One day, when Jonathan and Nicolas were opening a line called “Give Me Money or Go Home” a local woman came up to me to gather information about these strange “farenji goats” vertically invading the skies.

“Why do you go up?” she asked in Amharic.

“Because it’s fun,” I replied.

“What’s at the top?”

“There are many rewards,” I told her.

“Is there gold or gasoline at the top?”

“No gold, no gasoline. Only God, but sometimes God’s not there either.”

“So why do you go up?” she repeated.

“Because there’s a lot of gold up there,” I admitted.

At night we drank local beer brewed from sorghum known as suwa and talked about the next day’s activities. They complained about the guard’s laziness and we joked about marrying the village maiden whose beauty and coffee could wake a corpse.



Latay and Mino, dancing a dance!

Latay and Mino, dancing a dance!

Mino, happy to be back in the mountains, followed me to and from, waited hours on end at the bottom of the towers, attracted fleas, rolled in the dirt and scared the locals, too surprised to see a man and a dog so close. As climbing partners, Nils and his friends brought positive vibes from France: camaraderie, respect for the local culture, ecologically responsible base camp, and plenty of encouragement. I’m grateful for the chance to be a small part of their expedition.

On my final day, we decided to hike to the top of Samayata (3200m). Led by Tom—who hikes faster than the wind—we made it to the top to see the world on the other side of the valley. Beyond the Adwa peaks, the plateaus of Tigray rise out of deep sandstone canyons. Cultivated hillsides surround the base of the cliffs,  and for thousands of years, Tigray’s inhabitants have subsisted in these fertile highlands and clung to the principles of an ancient religious that are as much a part of the rock as the sediment.

Until now, only the monks and priests knew the secrets of the Adwa Mountains, now it’s up to the climbers to keep the secrets safe.

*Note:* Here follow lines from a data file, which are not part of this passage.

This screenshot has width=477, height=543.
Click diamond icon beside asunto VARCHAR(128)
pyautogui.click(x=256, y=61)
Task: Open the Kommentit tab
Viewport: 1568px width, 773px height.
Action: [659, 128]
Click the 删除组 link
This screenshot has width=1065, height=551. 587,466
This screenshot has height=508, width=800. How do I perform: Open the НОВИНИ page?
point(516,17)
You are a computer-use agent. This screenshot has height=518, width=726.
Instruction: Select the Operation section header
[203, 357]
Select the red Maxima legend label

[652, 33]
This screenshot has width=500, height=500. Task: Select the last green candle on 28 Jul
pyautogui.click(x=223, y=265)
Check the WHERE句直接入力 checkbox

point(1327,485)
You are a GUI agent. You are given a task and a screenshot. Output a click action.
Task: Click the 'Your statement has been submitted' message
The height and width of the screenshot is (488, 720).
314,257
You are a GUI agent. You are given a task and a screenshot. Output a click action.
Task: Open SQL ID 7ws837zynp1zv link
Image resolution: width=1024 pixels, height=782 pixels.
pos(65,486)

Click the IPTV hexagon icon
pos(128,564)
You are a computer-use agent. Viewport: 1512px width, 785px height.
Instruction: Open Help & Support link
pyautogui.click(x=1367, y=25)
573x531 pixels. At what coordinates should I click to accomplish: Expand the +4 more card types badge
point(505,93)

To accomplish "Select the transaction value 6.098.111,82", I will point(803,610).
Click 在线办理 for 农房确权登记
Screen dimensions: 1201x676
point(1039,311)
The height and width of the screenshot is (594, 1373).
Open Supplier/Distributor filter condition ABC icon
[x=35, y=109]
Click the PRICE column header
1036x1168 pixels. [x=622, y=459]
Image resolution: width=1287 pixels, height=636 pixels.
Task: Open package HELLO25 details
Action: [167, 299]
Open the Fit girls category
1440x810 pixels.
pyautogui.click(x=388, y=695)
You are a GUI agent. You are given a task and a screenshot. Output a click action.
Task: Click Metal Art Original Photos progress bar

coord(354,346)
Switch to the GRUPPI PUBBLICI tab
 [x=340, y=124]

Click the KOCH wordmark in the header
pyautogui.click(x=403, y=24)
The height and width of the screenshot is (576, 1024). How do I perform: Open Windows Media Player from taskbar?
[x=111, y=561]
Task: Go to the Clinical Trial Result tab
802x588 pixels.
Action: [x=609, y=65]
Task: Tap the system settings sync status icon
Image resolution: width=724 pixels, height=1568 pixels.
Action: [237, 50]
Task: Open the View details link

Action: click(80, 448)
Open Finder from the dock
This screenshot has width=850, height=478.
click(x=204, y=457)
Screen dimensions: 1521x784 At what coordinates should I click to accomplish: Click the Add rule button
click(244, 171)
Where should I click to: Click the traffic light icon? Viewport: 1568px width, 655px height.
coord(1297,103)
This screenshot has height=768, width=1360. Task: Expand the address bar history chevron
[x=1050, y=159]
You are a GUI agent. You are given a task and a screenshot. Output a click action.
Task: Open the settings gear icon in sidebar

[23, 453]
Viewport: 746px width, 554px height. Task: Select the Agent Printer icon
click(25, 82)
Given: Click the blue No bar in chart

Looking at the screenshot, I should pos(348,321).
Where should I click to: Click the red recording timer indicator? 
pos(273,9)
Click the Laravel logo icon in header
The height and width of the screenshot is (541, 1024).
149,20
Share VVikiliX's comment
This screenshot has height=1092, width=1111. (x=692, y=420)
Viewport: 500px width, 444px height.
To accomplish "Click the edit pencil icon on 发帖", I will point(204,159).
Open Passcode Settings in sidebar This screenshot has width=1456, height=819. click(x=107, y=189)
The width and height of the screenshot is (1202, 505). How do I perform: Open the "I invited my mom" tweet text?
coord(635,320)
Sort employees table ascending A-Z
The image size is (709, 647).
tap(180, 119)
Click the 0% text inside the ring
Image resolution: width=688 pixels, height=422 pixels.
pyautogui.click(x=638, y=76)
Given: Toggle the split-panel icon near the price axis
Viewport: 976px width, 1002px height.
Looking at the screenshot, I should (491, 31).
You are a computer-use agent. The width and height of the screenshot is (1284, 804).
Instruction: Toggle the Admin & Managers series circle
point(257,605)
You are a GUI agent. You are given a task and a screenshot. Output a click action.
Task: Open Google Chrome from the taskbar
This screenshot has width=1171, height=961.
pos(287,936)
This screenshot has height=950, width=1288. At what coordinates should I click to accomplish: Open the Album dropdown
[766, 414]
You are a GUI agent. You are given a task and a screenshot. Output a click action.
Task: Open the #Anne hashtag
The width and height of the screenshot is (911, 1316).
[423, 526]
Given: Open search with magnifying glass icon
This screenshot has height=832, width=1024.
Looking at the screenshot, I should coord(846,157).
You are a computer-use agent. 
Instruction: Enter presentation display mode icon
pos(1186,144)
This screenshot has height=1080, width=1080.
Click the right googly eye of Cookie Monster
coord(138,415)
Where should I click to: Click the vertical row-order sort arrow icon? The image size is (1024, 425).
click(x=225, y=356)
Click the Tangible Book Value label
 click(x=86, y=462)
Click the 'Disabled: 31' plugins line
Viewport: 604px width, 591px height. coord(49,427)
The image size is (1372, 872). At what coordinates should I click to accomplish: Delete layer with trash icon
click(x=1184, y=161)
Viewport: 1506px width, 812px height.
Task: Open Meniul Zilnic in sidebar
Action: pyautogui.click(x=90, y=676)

  • It’s a beautiful place isn’t it? I’ve always wanted to go and have a look even though I’m not a climber by any means. Enjoyed the post 🙂


  • vic z

    heck of a post nico. how long did it take you to pick up that language?! keep climbing!

  • Anthony Esposito

    Great story Nico. Glad to see you’re discovering some of the long-held climbing secrets in Ethiopia.

    One love

  • I had good fun reading this. Excellent work portraying an amazing adventure! Keep it up bro! I’m glad you guys had Mino on your side.

  • Jeff

    Hello: I will be traveling to Addis at the end of June (I will be conducting educational research in the area for 6+ months)-I am an avid climber and boulderer; was wondering if there was any bouldering opportunities anywhere near Addis?? Closest climbing to Addis? Looking forward to connecting!!
    Thanks for the info.

  • walelign

    what an atractive place it is!!!

  • Excellent blog post. Funny how some people want to explore and other want to go where the book tell them. Not just true of climbers, but also of people traveling the globe.


  • Ken

    Great blog post. I am keeping my fingers crossed that I will be living in Addis Ababa by the beginning of 2013. Looks like there is a ton of climbing opportunities over there, I am so excited, I hardly wait to find out if I will be moving there. It will be cool if you are still around, if and when I arrive. If so we will have to hook up for some adventures. Ethiopia is a place I been wanting to explore and just dying to get back to Africa.